This Is Matzo? At $50 a Pound?

Enjoy it with your Marine Stewardship Council-certified wild-caught Pacific halibut steaks at $21.99/lb. With a side of mishegas.
Photographer: Bela Szandelszky/AP Photo

Oy. (There, we said it.) 

Dan Barber, the activist chef and author, published a charming and fascinating piece in the New York Times on Sunday extolling the virtues of a food familiar to many Jews but to few others: shmura matzo. "Why," he asked,"is this matzo different from all other matzos?"

Like regular matzo, shmura, or guarded, matzo has a very short list of ingredients: flour and water. Unlike with regular matzo, the supervision of shmura matzo begins in the field, from before the time of harvesting, when rabbis certify that excess moisture hasn’t caused the still-planted wheat to ferment, as Barber detailed. If it ferments, it will rise and become chametz, precisely what the rules of Passover forbid. Once the rabbi approves the grain, it gets harvested and, like regular matzo, milled and eventually baked—all under strict rabbinical supervision.

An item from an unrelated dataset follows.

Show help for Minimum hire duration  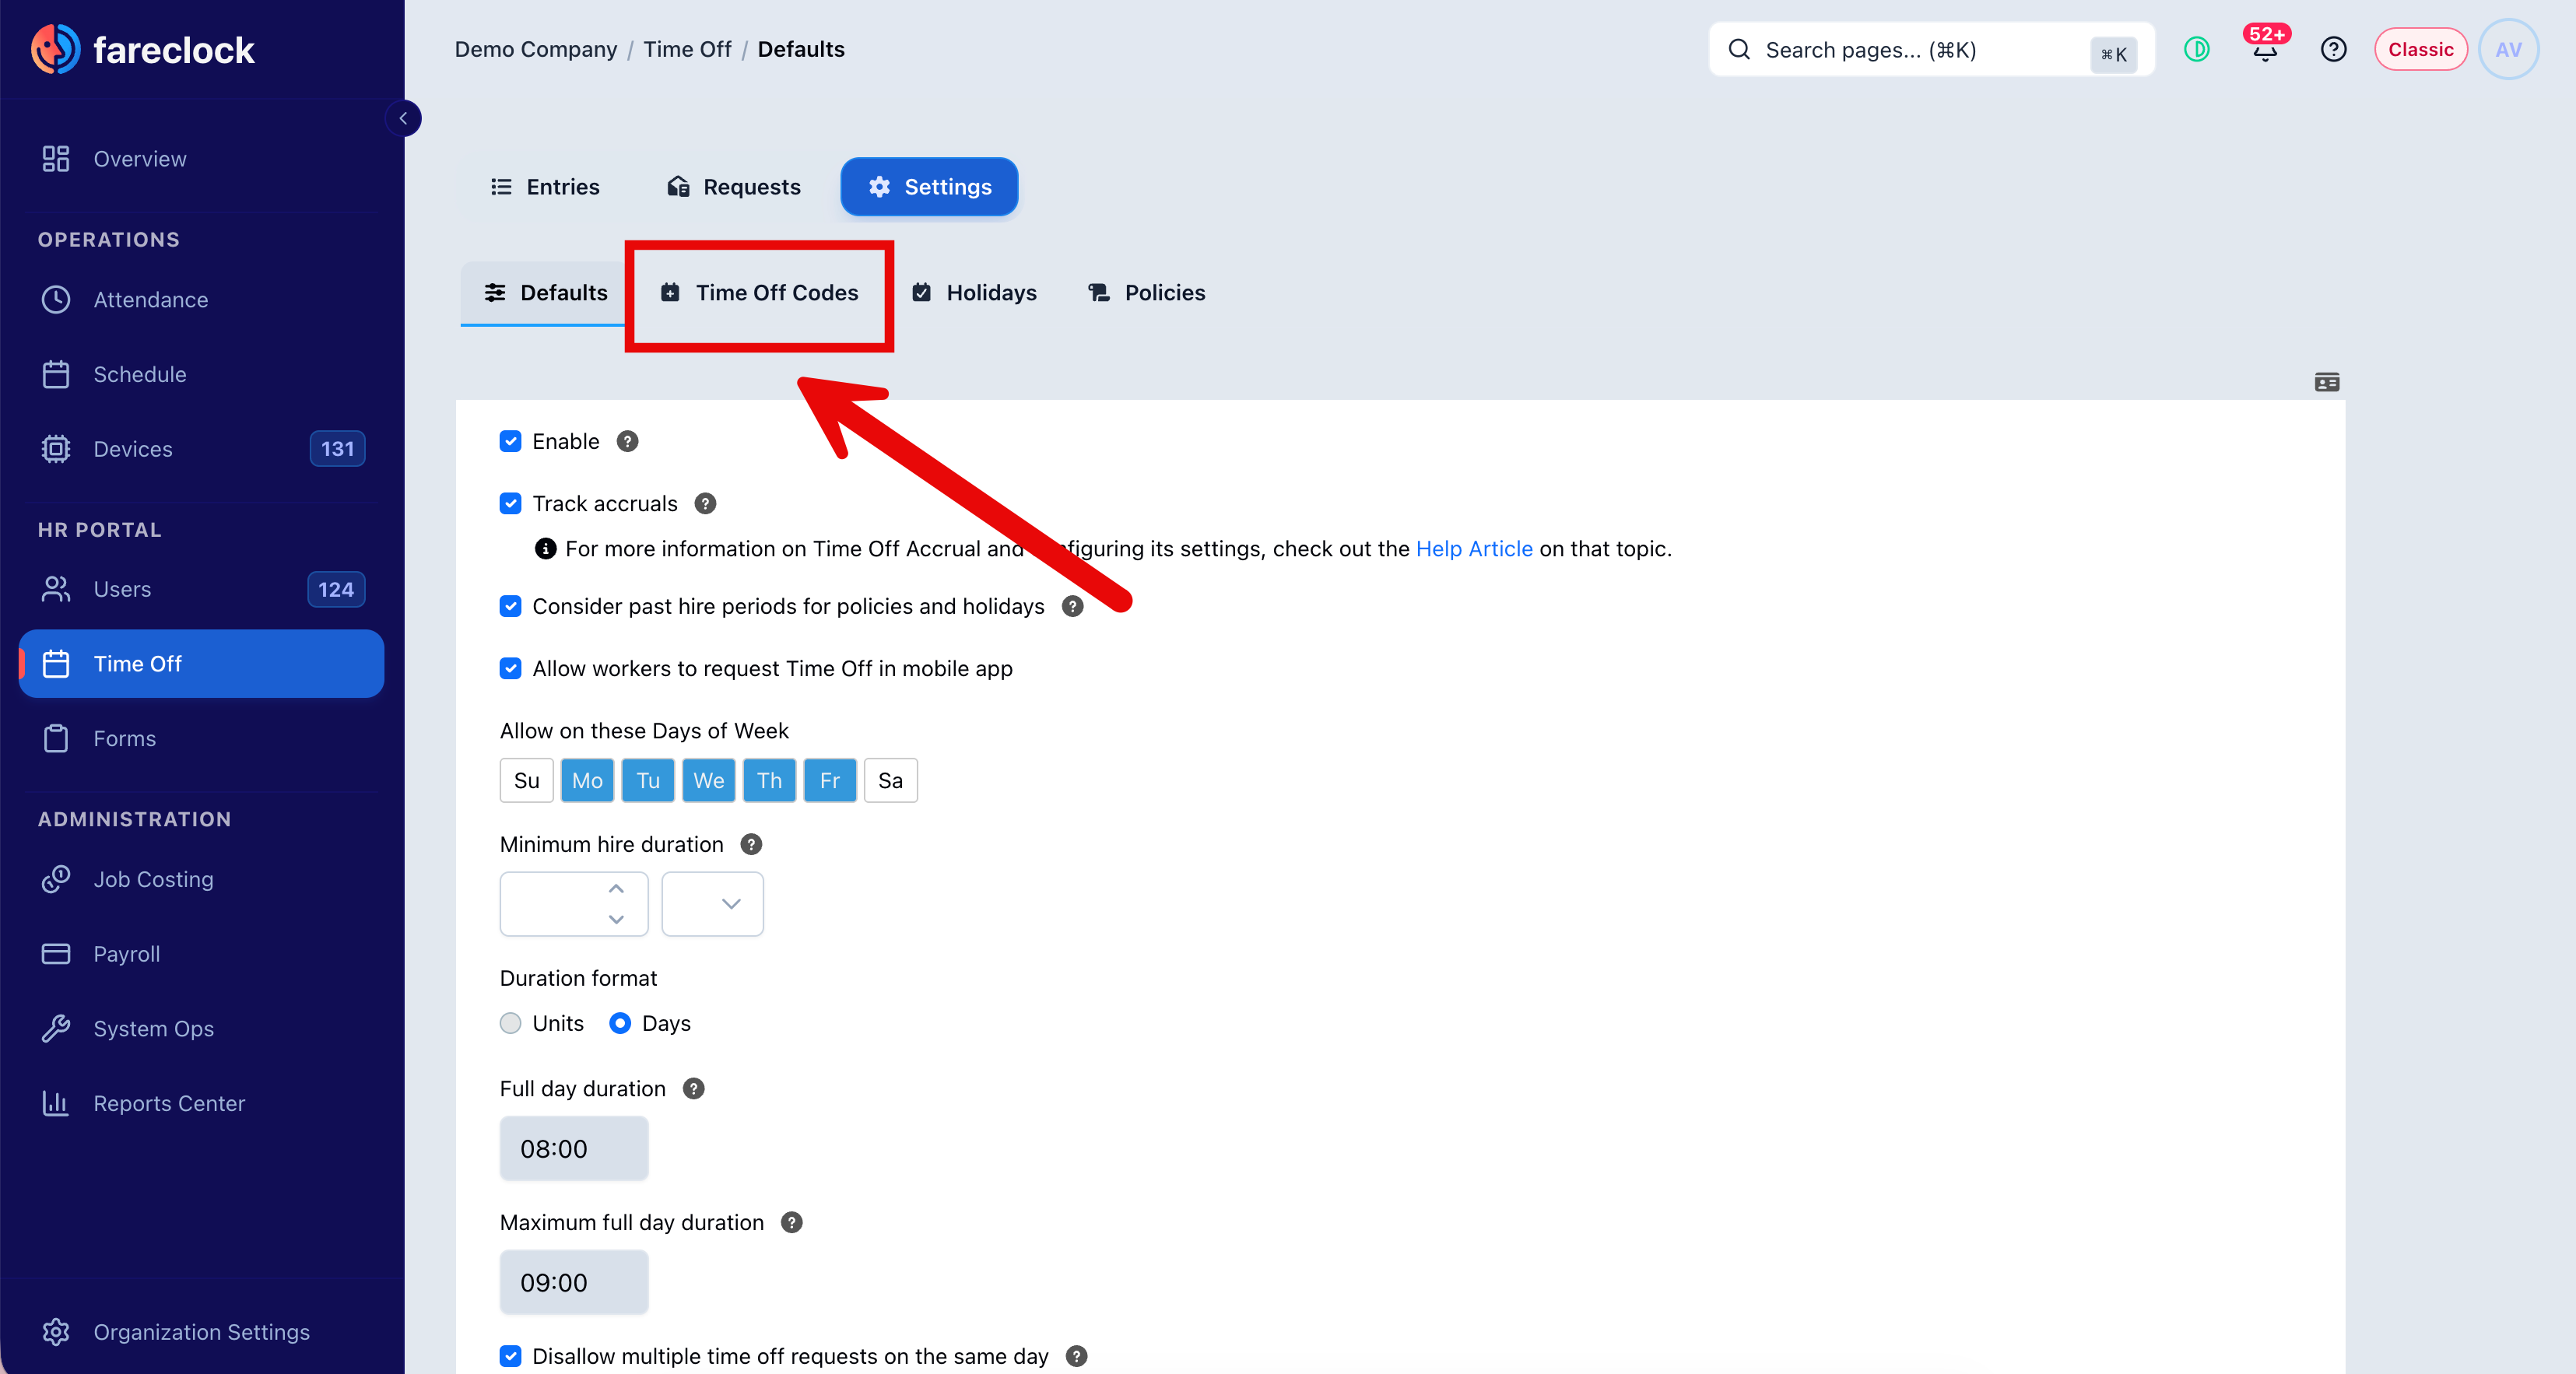click(x=751, y=844)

The result is a large, disc-like matzo with the taste and consistency of a burnt flap of cardboard. Instead of a giant, bland cracker. Some people like it. Few would eat it more than once a year. 

“It’s matzo—it’s not supposed to be super enjoyable,” said Yisroel Bass of Yiddish Farm in Goshen, N.Y., which makes organic, kosher, handmade matzo, similar to the kind Barber enjoyed.

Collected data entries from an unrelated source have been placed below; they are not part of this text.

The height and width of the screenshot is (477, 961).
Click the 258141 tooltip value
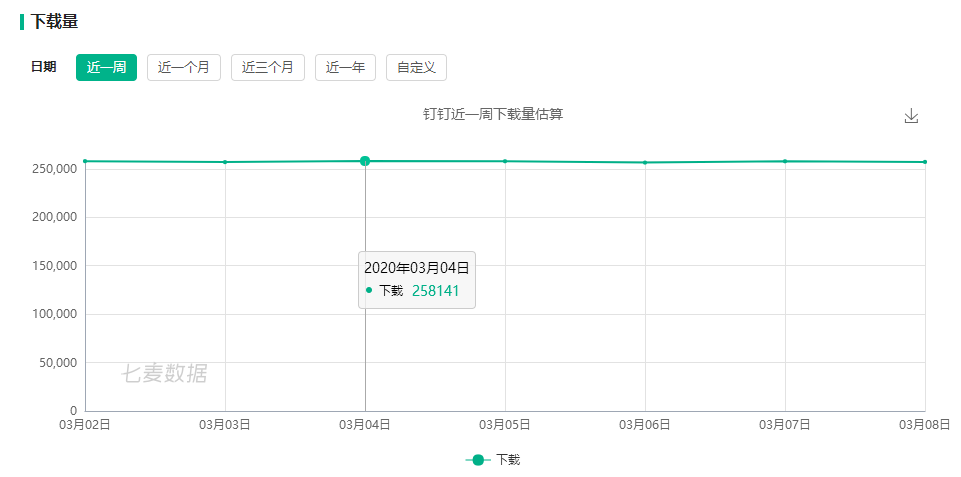(x=436, y=291)

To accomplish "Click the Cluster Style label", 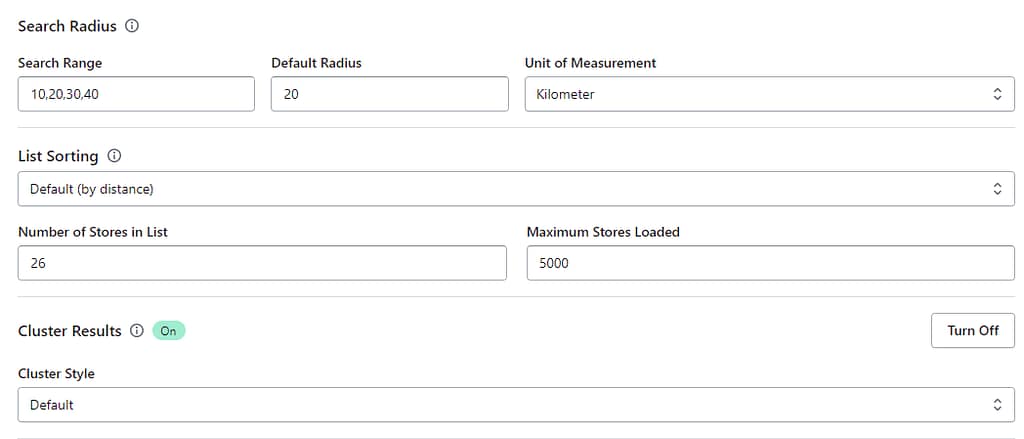I will (x=56, y=374).
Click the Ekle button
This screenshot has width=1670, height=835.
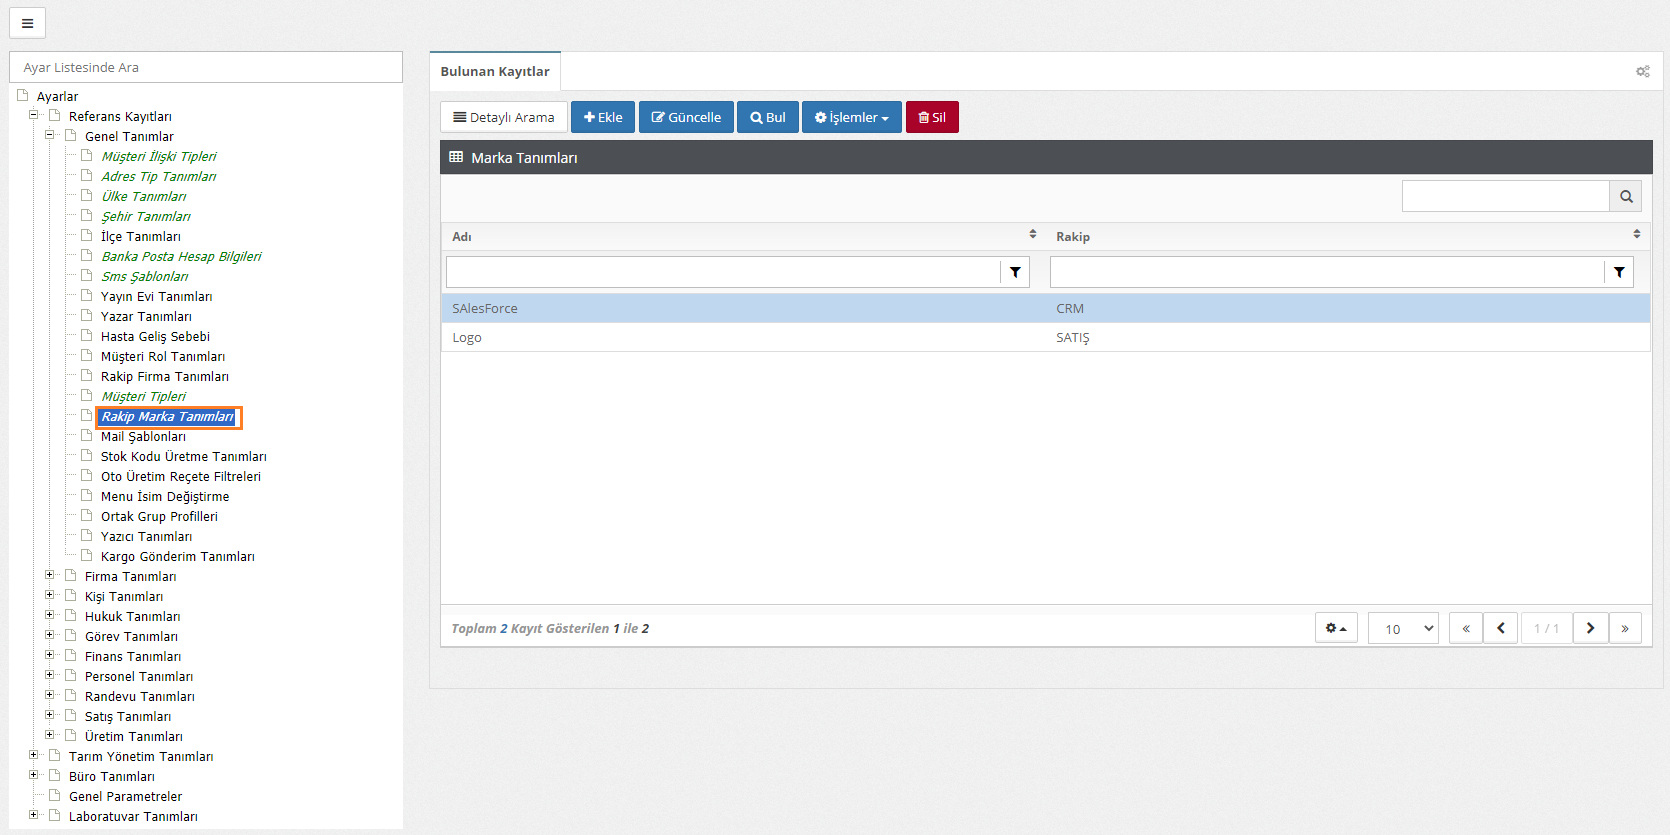point(603,117)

But there's another reason this matzo is different from all others. Regular matzo usually costs a few bucks a box. On the low end, Holyland Handmade Shmura Matzo is going for $19.95 a pound on in Crown Heights, Brooklyn, sells its version for $23.00 a pound. Depending on where you buy it, Yiddish Farm's shmura can cost from $33.99 a pound, if preordered during winter, to as much as $50 a pound at stores in Manhattan.

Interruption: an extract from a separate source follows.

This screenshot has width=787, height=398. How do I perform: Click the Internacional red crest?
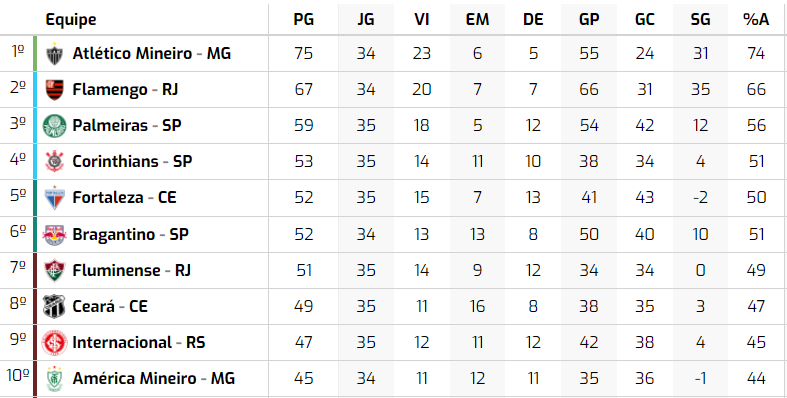click(54, 343)
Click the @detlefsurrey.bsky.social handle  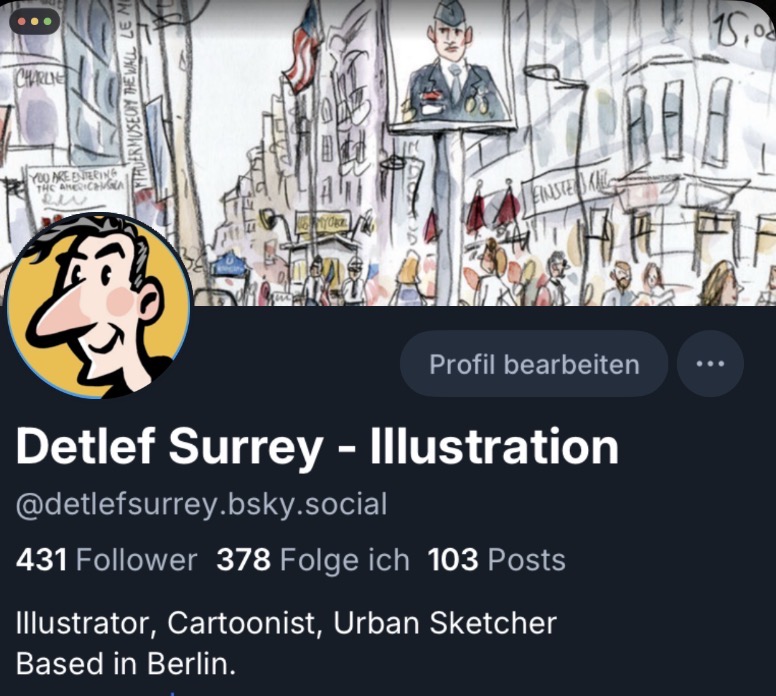pos(201,505)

Now consider other foods in the same price range. Murray’s Cheese's Valdeon blended blue, made from the milk of goats and cows raised in the Castilla y León region of Spain and aged up to three months, costs $18.99 a pound. FreshDirect’s 100 percent grass-fed, raised-without-antibiotics racks of lamb from Tioga County, N.Y., are $34.99 a pound, currently on sale for $29.99 a pound. Askinosie Chocolate’s signature bean-to-bar, single-origin dark chocolate bars cost $8.50 each, or about $45 a pound. Unlike, say, an organic bag of carrots at the supermarket, which could cost as much as three times the price of the standard kind, these foods come with their own backstories—and real flavor to boot.

The price of shmura matzo is high for the same reason other certified foods—whether kosher, organic, or otherwise—almost always command higher prices than their ordinary counterparts. That it is handmade from bespoke grain may add to it a bit, but the price is really attributable to the extra supervision that, in this case, comes in the form of a rabbi inspecting the field. 

Whether that price is worth paying when religious law doesn't demand it, if the product tastes, at best, only marginally better than the regular kind, is a fair question. Another question to ask, of any specialty food: If there were no backstory or fancy label, would I still pay this price? Or, as the youngest child might ask, why on this day do we spend 90 bucks to make lamb for dinner?